What's Happening?
AstraZeneca's cancer immunotherapy drug, Imfinzi, has received approval in the European Union for use in early-stage gastric cancer treatment. This approval follows its earlier acceptance in the United States. Imfinzi, a PD-L1 inhibitor, is to be used
in combination with standard chemotherapy in both pre-surgery (neoadjuvant) and post-surgery (adjuvant) settings, followed by Imfinzi monotherapy as maintenance. The approval is based on the MATTERHORN trial, which demonstrated a 29% improvement in event-free survival and a 22% increase in overall survival compared to chemotherapy alone.
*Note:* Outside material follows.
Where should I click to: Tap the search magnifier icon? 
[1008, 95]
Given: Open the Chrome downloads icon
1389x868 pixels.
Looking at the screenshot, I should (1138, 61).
This development positions Imfinzi favorably against MSD's Keytruda, which did not show similar benefits in a comparable trial.
Why It's Important?
The approval of Imfinzi for early-stage gastric cancer is significant as it offers a new treatment option that could improve survival rates for patients. This development may influence the use of other PD-(L)1 inhibitors like Keytruda, Opdivo, and Tevimbra, which are currently used in advanced stages of the disease. The success of Imfinzi in the MATTERHORN trial could lead to its adoption as a standard treatment, potentially impacting the market dynamics for gastric cancer therapies. AstraZeneca's strategic positioning with Imfinzi could also drive its sales, which have already seen a significant increase.
What's Next?
AstraZeneca is seeking further approvals for Imfinzi in other cancer types, including bladder, liver, and lung cancers, based on ongoing trials. The company aims to expand its market share in the oncology sector by leveraging the success of Imfinzi in various treatment settings. The impact of this approval on the use of other immunotherapies in gastric cancer will be closely monitored by oncologists and could lead to changes in treatment protocols.